The study authors, rather than recognizing that the emotional distress of swine veterinarians arises from the trauma of overseeing VSD+ itself, place the blame on veterinarians who criticize the technique. They state: "[W]e need to acknowledge how criticism from peers may have unintended negative consequences on our colleagues. We must rally behind those involved, beginning with acknowledging the strain and negative mental health effects experienced by many veterinarians involved with these events."

While I agree we must support our colleagues by showing compassion to them, we should not dampen scientific discourse in the process. Open professional dialogue and transparency lead to advancements in science and ethics. I am concerned that lack of transparency and silencing of critical perspectives related to animal agriculture prevent progress and perpetuate the systems of oppression in place that benefit only those in power.

The authors imply that critical letters to the editor are inappropriate, stating that "criticism from friends, family, and colleagues directly impacts the distress level experienced by veterinarians involved in difficult decision-making.
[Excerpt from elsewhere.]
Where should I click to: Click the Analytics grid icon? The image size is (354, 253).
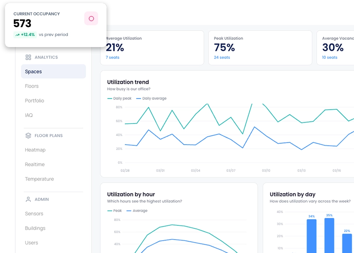28,57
The anguish in this decision-making may be compounded when individuals are judged by those who lack understanding."

Understanding comes from open communication. None of the letter-writers judged any individuals; they sought only to increase understanding of the issue by critically evaluating the study, reminding readers of the experience of the pigs, and suggesting a different path in the future. The idea that professional inquiry into published research should not continue for fear of causing more emotional distress is, whether intended or not, a limit on scientific advancement.

I am a member of the founding committee of Veterinarians Against Ventilation Shutdown and also part of Our Honor, a nonprofit that hopes to spread compassion within our profession. On Oct. 26, Our Honor sent a letter to the AVMA and its Panel on Animal Depopulation, which considers science and data on depopulation methods, including VSD+. So far, we have not received a response. Therefore, we have published it as an open letter, to which other veterinarians and animal professionals have signed on. Please sign on if you see fit.

Our profession should support livestock veterinarians in raising awareness about the mental health impacts of this industry as well as the animal welfare implications. We know animals have rich emotional lives, and humans have a duty to protect the conscious individuals at our mercy — especially since we are responsible for bringing them into existence. I hope that our profession can find the courage and strength to speak up for the major changes that are necessary in our food production systems.

The reputation of our profession as caring advocates for animals is at stake.

About the author: Daniela Castillo was born and raised in Oaxaca, Mexico. She graduated as valedictorian of her class in 2008 with a veterinary medicine degree from Universidad Veracruzana. After completing a one-year internship in a government-funded zoo in Veracruz City, Dr. Castillo went on to earn a master's degree in wildlife conservation at Macquarie University in Sydney, Australia. In 2011, she started volunteering at St. Francis Wildlife Association, a wildlife rehabilitation center in Quincy, Florida, eventually becoming a licensed wildlife rehabilitator and director of the organization. In 2016, Dr. Castillo became licensed to practice in California. Currently, she works as a shelter veterinarian for several nonprofit organizations and owns a mobile practice.